Imaging subjectivity
Two radiologists evaluated imaging standards independently. One radiologist had 15 years of experience in CT-guided intervention and another one had 8 years of experience in CT-guided intervention. Imaging-quality was evaluated across four categories: category A: needle/LN were distinctly observable; category B: needle/LN were adequately observable; category C: needle/LN were only somewhat observable; and category D: needle/LN could not be seen [12, 13]. Category A and B could be used for CT-guided CNB procedures. If category C or D images occurred, tube voltage and/or current were adjusted to obtain the higher quality images. However, the procedures should be considered as technical failure.
Definitions and diagnoses
LN was defined as spherical/oval image of non-transparent lesions ≤ 3cm in diameter with neighboring pulmonary parenchyma/non-linked to atelectasis, mediastinal lymphadenopathy, or pleural effusion [4]. Technical success for CT-guided CNB was confirmed once pathologists placed their diagnosis from extracted specimens [12]. CNB-based diagnoses could be classified into four categories: (a) malignancy; (b) suspected malignancy; (c) specific benignity; and (d) non-specific benignity. Suspected malignancy was defined as atypical cells suspected for indicating malignancy [14]. Specific benignity was defined as dataset outcomes suggested defined benign-diagnosis, including hamartomas and tuberculosis [14]. Non-specific benignity was defined as benign pathology characteristics existed, through did not suffice for a formal diagnosis [14].
Resection could make the final diagnoses for both malignant and benign LNs. CNB-based malignancy and specific benignity could be accepted as the final diagnosis [8–13]. CNB-based suspected malignancy and non-specific benignity could not be accepted as the final diagnoses, if they were not confirmed by resection, the CT medical observation would be useful for attaining a finalized diagnostic outcome. Whenever a LN with ≥ 20% size-reduction (without anticancer treatments), or maintained dimensions (no change or decreased < 20%) for a 12 month-minimum period (with no anti-cancer treatments), the final benign diagnosis could be accepted [6, 14].
True-positive was postulated when CNB-based malignancy/suspicious confirmed as malignant at finalized-diagnosis, and true-negative was postulated when CNB-based benignities confirmed benignities at finalized-diagnosis. Diagnosis yield = (CNB-based malignancy + CNB-based specific benignity)/all cases. Diagnostic accuracy = (true positive + true negative)/all cases with the final diagnosis. Pneumothorax and lung hemorrhage were assessed by chest CT. Lung hemorrhage was deemed a novel consolidating/ground-glass opacity around needle tract [15]. High-grade hemorrhage is defined as the width of needle tract hemorrhage > 2 cm [15].
Statistical analyses
The sample size was calculated based on diagnostic accuracy with the non-inferiority analysis. Based upon past investigations linked to CT-guided CNB for LNs, we estimated that the diagnostic accuracy was 94% [6, 8, 12]. Based on the − 10% of non-inferiority margin with the one-sided significance category of 0.025, we estimated that 200 patients (100 patients per group) were needed after considering 10% drop out rate.

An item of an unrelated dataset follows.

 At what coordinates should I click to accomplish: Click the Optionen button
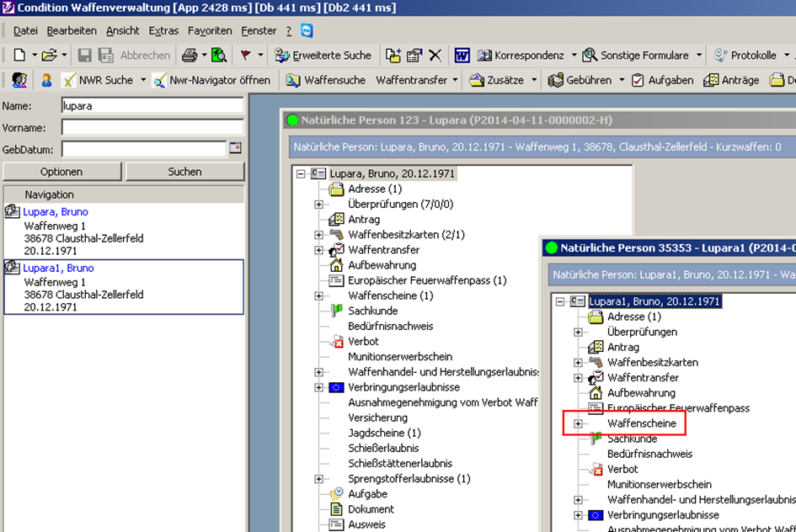[x=61, y=172]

Intention-to-treat (ITT) evaluations were performed depending on total patient group quantity enrolled in this study, while per-protocol (PP) evaluations were performed depending total patients who achieved technical success and definite final-diagnoses.

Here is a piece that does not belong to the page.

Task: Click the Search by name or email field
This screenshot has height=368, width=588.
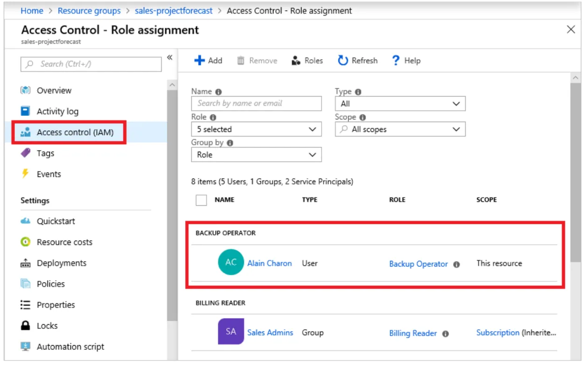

The continuous data were compared through independent sample t test, while categorical data were compared through Pearson χ2/Fisher exact test. Predictive indicators for diagnosis accuracy and complications were found through univariate and multivariate logistic regression tests. Kappa analysis was conducted for assessing inter-observer agreement regarding imaging-quality. All statistical analyses were conducted through SPSS® v.16.0 (SPSS Inc™, Chicago, Illinois, USA).